Ils ont fui la guerre, les persécutions, la misère pour venir se réfugier en France, laissant derrière eux leur vie et, entre autres, leurs métiers de toujours. Depuis 2016, l’association “La fabrique NOMADE” œuvre à valoriser et favoriser l’insertion professionnelle des artisans migrants et réfugiés en France et de renouer ainsi avec leur profession. 

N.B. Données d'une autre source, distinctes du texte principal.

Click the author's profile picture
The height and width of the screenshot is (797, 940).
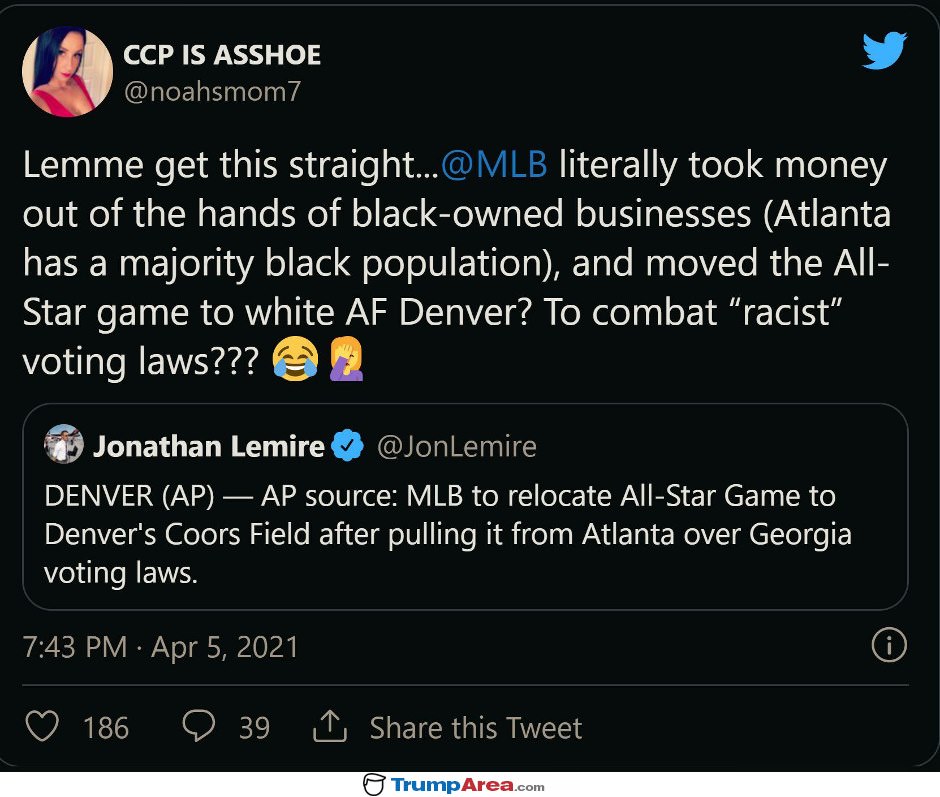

L’idée de La fabrique NOMADE a germé dans l’esprit d’Inès Mesmar, sa fondatrice, lorsqu’elle apprend que sa propre mère, avant d’immigrer en France, exerçait le métier de brodeuse dans la médina de Tunis. Au fil de ses recherches, elle prend conscience qu’un nombre très important de personnes ont dû renier une partie d’elle-même, étouffer leur passion et leur art en quittant leur pays impliquant une perte de leur savoir-faire :” Kim, brodeuse au Vietnam, caissière en France ; Ali, menuisier afghan, agent d’entretien en France ; Shammim, brodeur au Bangladesh, pizzaiolo en France et tant d’autres…”. La violence de la migration lui saute alors aux yeux. 

L’opacité du système administratif Français, de la barrière de la langue, l’absence de réseaux, la non-reconnaissance de leurs qualifications sont autant de freins à l’insertion professionnelle de nombreux hommes et de femmes artisans dans leur pays d’origine. Ces derniers se voient contraints d’abandonner leurs compétences pour s’orienter vers des métiers dits “en tension”. La Fabrique NOMADE promeut un modèle d’intégration intégrant les compétences et le savoir-faire des personnes afin d’envisager les possibilités de transferts dans le contexte économique et culturel français.

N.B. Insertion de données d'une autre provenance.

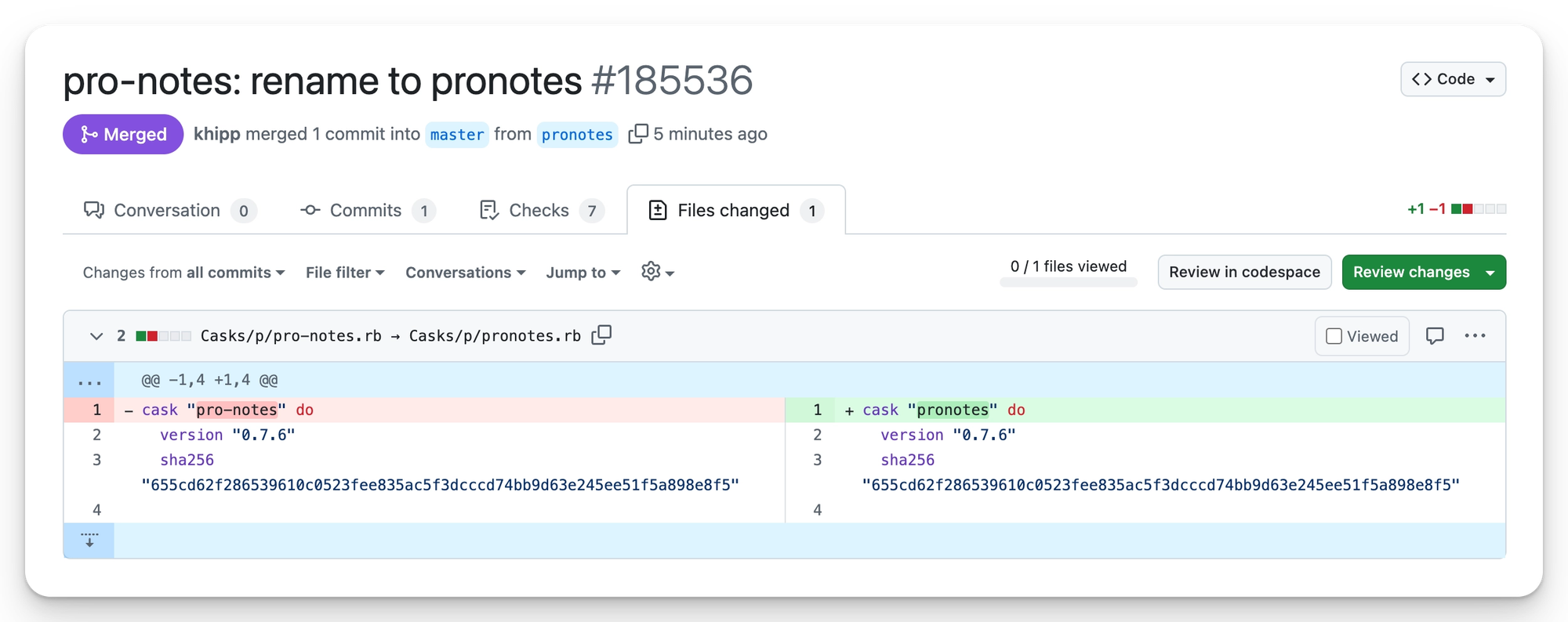Click the master branch link

(x=457, y=135)
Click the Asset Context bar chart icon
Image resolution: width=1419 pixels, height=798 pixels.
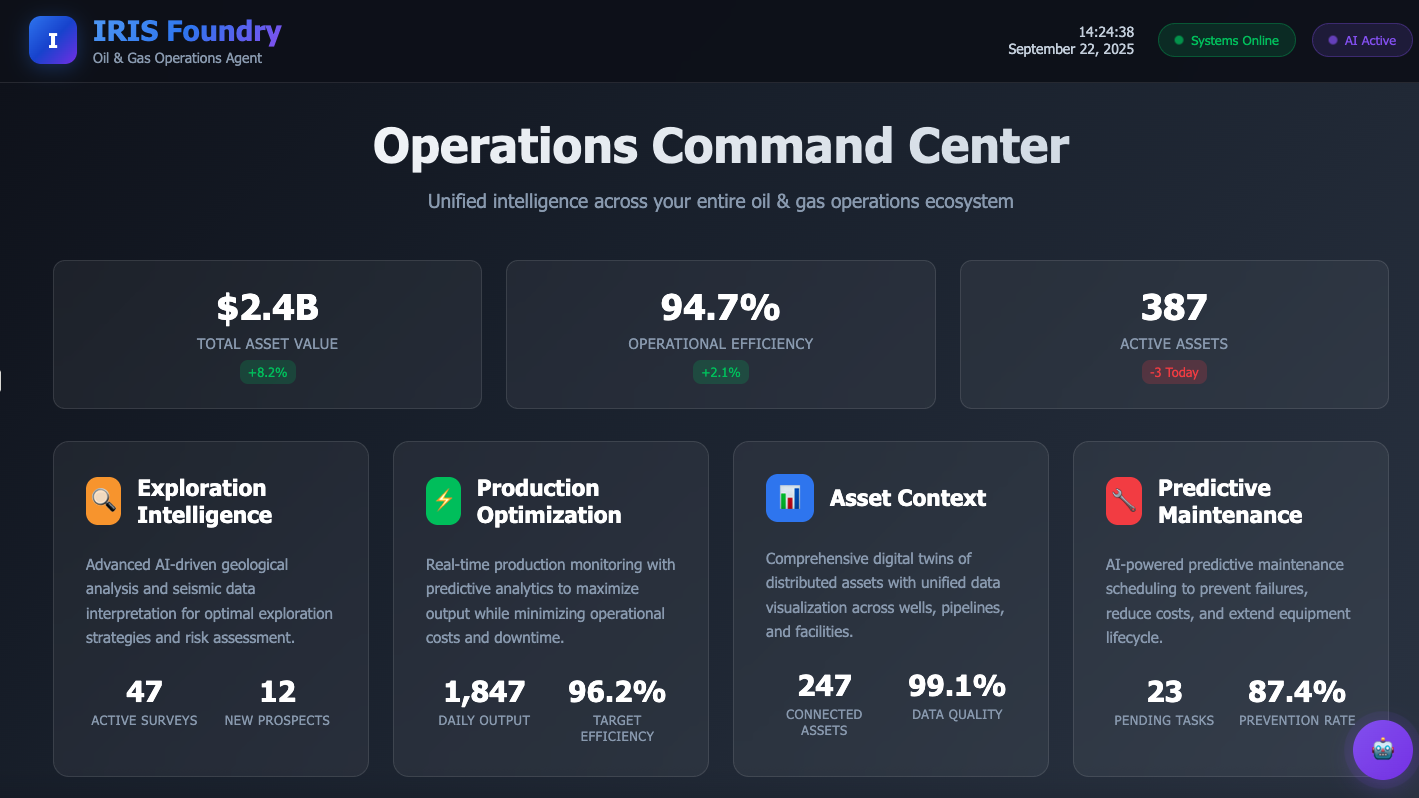click(x=790, y=498)
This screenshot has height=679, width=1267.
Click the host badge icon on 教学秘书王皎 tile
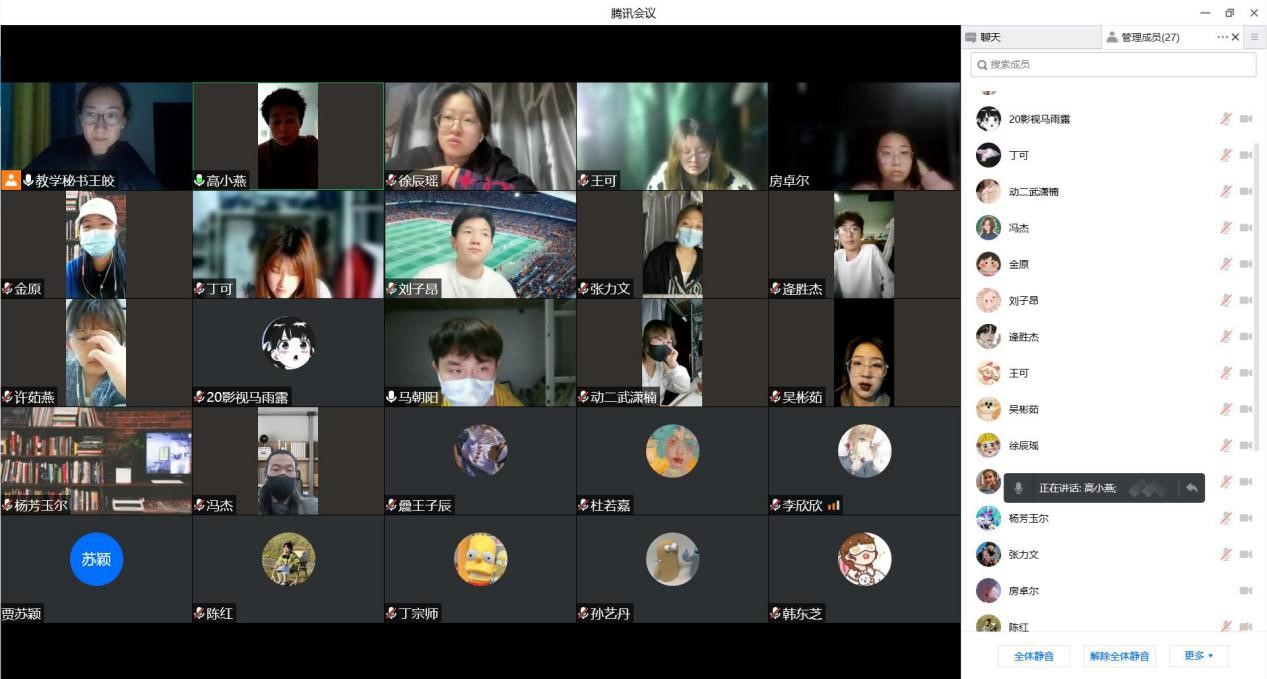pos(11,180)
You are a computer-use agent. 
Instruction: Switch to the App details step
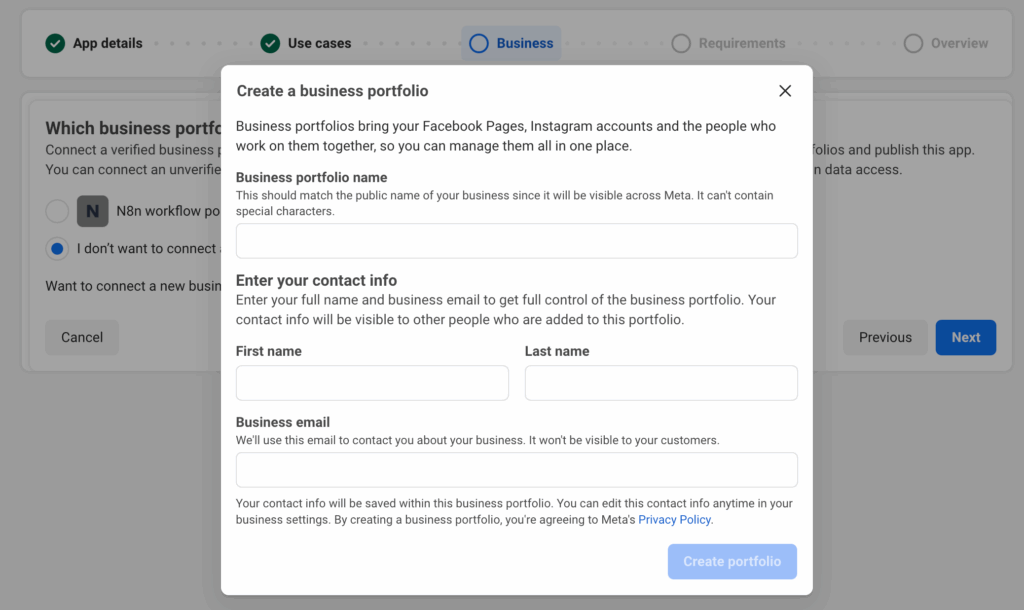pos(107,43)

Le journal La Croix (via son édition du Pèlerin) nous parle de Jaffar, jeune afghan de 24 ans qui à son arrivée en France pensait avec tristesse devoir laisser son métier de menuisier derrière lui, mais qui grâce à l’association va pouvoir de nouveau exercer sa passion. Une boutique-atelier à Paris accueille ces artisans venus des quatre coins du globe, leur permettant de valoriser leurs compétences tout en leur offrant une belle visibilité. Bien que l’aventure soit longue et exigeante, elle est souvent couronnée de succès, tous les artisans de la première session 2017 ayant trouvé un emploi.

Notre travail permet aux artisans de reprendre leur métier, trouver leur juste place dans la société et donner surtout un nouveau sens à leur vie après l’exil“.